▶ WHAT YOU NEED TO DO: Write out every entry once more, character for character.
==== WORKING DATA ====
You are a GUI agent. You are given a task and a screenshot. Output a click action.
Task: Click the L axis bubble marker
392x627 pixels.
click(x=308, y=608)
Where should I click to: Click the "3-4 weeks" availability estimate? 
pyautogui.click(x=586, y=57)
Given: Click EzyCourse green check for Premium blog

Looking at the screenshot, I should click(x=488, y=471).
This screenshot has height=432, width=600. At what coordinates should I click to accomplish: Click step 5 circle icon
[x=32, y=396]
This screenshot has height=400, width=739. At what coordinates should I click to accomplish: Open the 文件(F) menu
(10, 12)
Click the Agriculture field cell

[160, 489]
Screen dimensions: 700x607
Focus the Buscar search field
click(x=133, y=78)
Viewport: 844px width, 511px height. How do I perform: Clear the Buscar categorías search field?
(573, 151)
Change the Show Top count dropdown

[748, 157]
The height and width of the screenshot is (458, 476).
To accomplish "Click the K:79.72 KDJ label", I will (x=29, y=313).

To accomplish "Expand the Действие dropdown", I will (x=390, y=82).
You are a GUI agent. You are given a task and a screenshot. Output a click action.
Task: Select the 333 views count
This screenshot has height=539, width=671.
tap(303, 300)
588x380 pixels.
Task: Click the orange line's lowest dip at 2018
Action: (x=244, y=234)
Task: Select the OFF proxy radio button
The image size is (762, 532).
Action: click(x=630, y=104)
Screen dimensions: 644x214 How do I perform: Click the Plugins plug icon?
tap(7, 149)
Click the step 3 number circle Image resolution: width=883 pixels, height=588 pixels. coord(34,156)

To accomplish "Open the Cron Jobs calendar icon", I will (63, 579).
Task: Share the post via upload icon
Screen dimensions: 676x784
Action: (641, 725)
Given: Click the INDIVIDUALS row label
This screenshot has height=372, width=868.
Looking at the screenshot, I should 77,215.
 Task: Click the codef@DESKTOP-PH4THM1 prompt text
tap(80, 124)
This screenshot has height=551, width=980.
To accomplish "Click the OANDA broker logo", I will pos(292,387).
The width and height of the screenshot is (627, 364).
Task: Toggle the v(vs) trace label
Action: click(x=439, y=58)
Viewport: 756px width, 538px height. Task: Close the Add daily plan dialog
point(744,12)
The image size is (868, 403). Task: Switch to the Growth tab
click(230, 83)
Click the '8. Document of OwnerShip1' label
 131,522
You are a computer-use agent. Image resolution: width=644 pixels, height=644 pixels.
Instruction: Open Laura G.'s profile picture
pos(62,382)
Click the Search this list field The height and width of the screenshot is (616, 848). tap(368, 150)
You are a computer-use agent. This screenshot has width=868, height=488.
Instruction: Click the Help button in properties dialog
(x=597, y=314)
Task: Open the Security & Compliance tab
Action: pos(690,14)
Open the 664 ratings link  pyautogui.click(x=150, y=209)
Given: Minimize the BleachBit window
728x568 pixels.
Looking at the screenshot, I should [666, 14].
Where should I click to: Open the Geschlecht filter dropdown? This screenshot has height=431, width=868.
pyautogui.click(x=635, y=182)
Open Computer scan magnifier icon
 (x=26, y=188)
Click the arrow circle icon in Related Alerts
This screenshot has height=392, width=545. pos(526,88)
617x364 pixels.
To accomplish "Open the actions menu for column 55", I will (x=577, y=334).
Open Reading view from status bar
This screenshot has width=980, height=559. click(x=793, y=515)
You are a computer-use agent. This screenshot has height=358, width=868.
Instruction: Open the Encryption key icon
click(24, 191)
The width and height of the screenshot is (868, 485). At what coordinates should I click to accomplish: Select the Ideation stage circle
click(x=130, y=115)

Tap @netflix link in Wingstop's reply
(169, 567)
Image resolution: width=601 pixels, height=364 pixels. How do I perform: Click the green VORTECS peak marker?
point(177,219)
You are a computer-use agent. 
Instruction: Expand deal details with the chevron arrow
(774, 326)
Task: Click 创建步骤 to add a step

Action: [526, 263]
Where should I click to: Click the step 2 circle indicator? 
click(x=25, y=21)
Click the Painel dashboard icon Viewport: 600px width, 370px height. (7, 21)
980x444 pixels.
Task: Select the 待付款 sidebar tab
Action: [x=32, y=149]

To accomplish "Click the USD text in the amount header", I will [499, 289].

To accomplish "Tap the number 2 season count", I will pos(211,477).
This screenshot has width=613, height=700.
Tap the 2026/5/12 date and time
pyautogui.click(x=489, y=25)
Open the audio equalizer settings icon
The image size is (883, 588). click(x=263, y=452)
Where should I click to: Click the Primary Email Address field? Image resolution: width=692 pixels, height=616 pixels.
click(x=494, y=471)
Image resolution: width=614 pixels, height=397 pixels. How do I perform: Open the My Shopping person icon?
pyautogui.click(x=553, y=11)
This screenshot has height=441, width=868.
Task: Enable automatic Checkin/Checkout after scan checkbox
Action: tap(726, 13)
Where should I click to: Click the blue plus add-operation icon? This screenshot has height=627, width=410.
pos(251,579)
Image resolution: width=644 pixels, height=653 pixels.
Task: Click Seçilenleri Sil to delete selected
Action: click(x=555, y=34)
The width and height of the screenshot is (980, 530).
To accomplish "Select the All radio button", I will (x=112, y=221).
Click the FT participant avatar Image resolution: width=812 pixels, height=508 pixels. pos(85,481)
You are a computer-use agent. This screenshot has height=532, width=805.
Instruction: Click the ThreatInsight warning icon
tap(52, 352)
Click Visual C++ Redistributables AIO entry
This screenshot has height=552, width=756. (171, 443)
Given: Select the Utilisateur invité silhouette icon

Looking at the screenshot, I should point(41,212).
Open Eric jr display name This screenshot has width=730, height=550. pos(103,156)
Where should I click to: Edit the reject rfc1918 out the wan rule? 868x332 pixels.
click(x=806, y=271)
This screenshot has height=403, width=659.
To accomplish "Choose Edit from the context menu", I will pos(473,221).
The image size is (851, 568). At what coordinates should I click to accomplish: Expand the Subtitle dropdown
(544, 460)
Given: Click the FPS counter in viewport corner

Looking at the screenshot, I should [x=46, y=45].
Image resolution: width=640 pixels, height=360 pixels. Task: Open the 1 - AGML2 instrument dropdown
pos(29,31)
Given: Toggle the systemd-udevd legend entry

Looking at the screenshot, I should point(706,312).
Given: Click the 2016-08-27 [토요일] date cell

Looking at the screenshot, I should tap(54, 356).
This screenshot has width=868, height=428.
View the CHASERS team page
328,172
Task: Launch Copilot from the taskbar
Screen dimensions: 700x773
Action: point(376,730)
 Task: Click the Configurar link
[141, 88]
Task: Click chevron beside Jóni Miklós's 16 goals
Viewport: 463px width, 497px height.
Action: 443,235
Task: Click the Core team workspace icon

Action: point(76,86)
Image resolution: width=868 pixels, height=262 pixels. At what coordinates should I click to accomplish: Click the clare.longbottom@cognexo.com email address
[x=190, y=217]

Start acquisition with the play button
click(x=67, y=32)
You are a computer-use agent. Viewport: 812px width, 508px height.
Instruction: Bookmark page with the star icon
====
▶ RESULT OF THE EXERCISE:
You are a GUI agent. You are given a task and a screenshot. Output a click action.
Task: Click the L axis bubble marker
392x627 pixels.
click(x=308, y=608)
Where should I click to: Click the "3-4 weeks" availability estimate? 
pyautogui.click(x=586, y=57)
Given: Click EzyCourse green check for Premium blog

Looking at the screenshot, I should click(x=488, y=471).
This screenshot has height=432, width=600. At what coordinates should I click to accomplish: Click step 5 circle icon
[x=32, y=396]
This screenshot has height=400, width=739. At what coordinates should I click to accomplish: Open the 文件(F) menu
(10, 12)
Click the Agriculture field cell

[160, 489]
Screen dimensions: 700x607
Focus the Buscar search field
click(x=133, y=78)
Viewport: 844px width, 511px height. How do I perform: Clear the Buscar categorías search field?
(573, 151)
Change the Show Top count dropdown

[748, 157]
The height and width of the screenshot is (458, 476).
To accomplish "Click the K:79.72 KDJ label", I will (x=29, y=313).

To accomplish "Expand the Действие dropdown", I will (x=390, y=82).
You are a GUI agent. You are given a task and a screenshot. Output a click action.
Task: Select the 333 views count
This screenshot has height=539, width=671.
tap(303, 300)
588x380 pixels.
Task: Click the orange line's lowest dip at 2018
Action: (x=244, y=234)
Task: Select the OFF proxy radio button
The image size is (762, 532).
Action: click(x=630, y=104)
Screen dimensions: 644x214 How do I perform: Click the Plugins plug icon?
tap(7, 149)
Click the step 3 number circle Image resolution: width=883 pixels, height=588 pixels. coord(34,156)

To accomplish "Open the Cron Jobs calendar icon", I will (63, 579).
Task: Share the post via upload icon
Screen dimensions: 676x784
Action: (641, 725)
Given: Click the INDIVIDUALS row label
This screenshot has height=372, width=868.
Looking at the screenshot, I should 77,215.
 Task: Click the codef@DESKTOP-PH4THM1 prompt text
tap(80, 124)
This screenshot has height=551, width=980.
To accomplish "Click the OANDA broker logo", I will pos(292,387).
The width and height of the screenshot is (627, 364).
Task: Toggle the v(vs) trace label
Action: click(x=439, y=58)
Viewport: 756px width, 538px height. Task: Close the Add daily plan dialog
point(744,12)
The image size is (868, 403). Task: Switch to the Growth tab
click(230, 83)
Click the '8. Document of OwnerShip1' label
 131,522
You are a computer-use agent. Image resolution: width=644 pixels, height=644 pixels.
Instruction: Open Laura G.'s profile picture
pos(62,382)
Click the Search this list field The height and width of the screenshot is (616, 848). tap(368, 150)
You are a computer-use agent. This screenshot has width=868, height=488.
Instruction: Click the Help button in properties dialog
(x=597, y=314)
Task: Open the Security & Compliance tab
Action: pos(690,14)
Open the 664 ratings link  pyautogui.click(x=150, y=209)
Given: Minimize the BleachBit window
728x568 pixels.
Looking at the screenshot, I should [666, 14].
Where should I click to: Open the Geschlecht filter dropdown? This screenshot has height=431, width=868.
pyautogui.click(x=635, y=182)
Open Computer scan magnifier icon
 (x=26, y=188)
Click the arrow circle icon in Related Alerts
This screenshot has height=392, width=545. pos(526,88)
617x364 pixels.
To accomplish "Open the actions menu for column 55", I will (x=577, y=334).
Open Reading view from status bar
This screenshot has width=980, height=559. click(x=793, y=515)
You are a computer-use agent. This screenshot has height=358, width=868.
Instruction: Open the Encryption key icon
click(24, 191)
The width and height of the screenshot is (868, 485). At what coordinates should I click to accomplish: Select the Ideation stage circle
click(x=130, y=115)

Tap @netflix link in Wingstop's reply
(169, 567)
Image resolution: width=601 pixels, height=364 pixels. How do I perform: Click the green VORTECS peak marker?
point(177,219)
You are a computer-use agent. 
Instruction: Expand deal details with the chevron arrow
(774, 326)
Task: Click 创建步骤 to add a step

Action: [526, 263]
Where should I click to: Click the step 2 circle indicator? 
click(x=25, y=21)
Click the Painel dashboard icon Viewport: 600px width, 370px height. (7, 21)
980x444 pixels.
Task: Select the 待付款 sidebar tab
Action: [x=32, y=149]

To accomplish "Click the USD text in the amount header", I will [499, 289].

To accomplish "Tap the number 2 season count", I will pos(211,477).
This screenshot has width=613, height=700.
Tap the 2026/5/12 date and time
pyautogui.click(x=489, y=25)
Open the audio equalizer settings icon
The image size is (883, 588). click(x=263, y=452)
Where should I click to: Click the Primary Email Address field? Image resolution: width=692 pixels, height=616 pixels.
click(x=494, y=471)
Image resolution: width=614 pixels, height=397 pixels. How do I perform: Open the My Shopping person icon?
pyautogui.click(x=553, y=11)
This screenshot has height=441, width=868.
Task: Enable automatic Checkin/Checkout after scan checkbox
Action: tap(726, 13)
Where should I click to: Click the blue plus add-operation icon? This screenshot has height=627, width=410.
pos(251,579)
Image resolution: width=644 pixels, height=653 pixels.
Task: Click Seçilenleri Sil to delete selected
Action: click(x=555, y=34)
The width and height of the screenshot is (980, 530).
To accomplish "Select the All radio button", I will (x=112, y=221).
Click the FT participant avatar Image resolution: width=812 pixels, height=508 pixels. pos(85,481)
You are a computer-use agent. This screenshot has height=532, width=805.
Instruction: Click the ThreatInsight warning icon
tap(52, 352)
Click Visual C++ Redistributables AIO entry
This screenshot has height=552, width=756. (171, 443)
Given: Select the Utilisateur invité silhouette icon

Looking at the screenshot, I should point(41,212).
Open Eric jr display name This screenshot has width=730, height=550. pos(103,156)
Where should I click to: Edit the reject rfc1918 out the wan rule? 868x332 pixels.
click(x=806, y=271)
This screenshot has height=403, width=659.
To accomplish "Choose Edit from the context menu", I will pos(473,221).
The image size is (851, 568). At what coordinates should I click to accomplish: Expand the Subtitle dropdown
(544, 460)
Given: Click the FPS counter in viewport corner

Looking at the screenshot, I should [x=46, y=45].
Image resolution: width=640 pixels, height=360 pixels. Task: Open the 1 - AGML2 instrument dropdown
pos(29,31)
Given: Toggle the systemd-udevd legend entry

Looking at the screenshot, I should point(706,312).
Given: Click the 2016-08-27 [토요일] date cell

Looking at the screenshot, I should tap(54, 356).
This screenshot has width=868, height=428.
View the CHASERS team page
328,172
Task: Launch Copilot from the taskbar
Screen dimensions: 700x773
Action: point(376,730)
 Task: Click the Configurar link
[141, 88]
Task: Click chevron beside Jóni Miklós's 16 goals
Viewport: 463px width, 497px height.
Action: 443,235
Task: Click the Core team workspace icon

Action: point(76,86)
Image resolution: width=868 pixels, height=262 pixels. At what coordinates should I click to accomplish: Click the clare.longbottom@cognexo.com email address
[x=190, y=217]

Start acquisition with the play button
click(x=67, y=32)
You are a computer-use agent. Viewport: 812px width, 508px height.
Instruction: Bookmark page with the star icon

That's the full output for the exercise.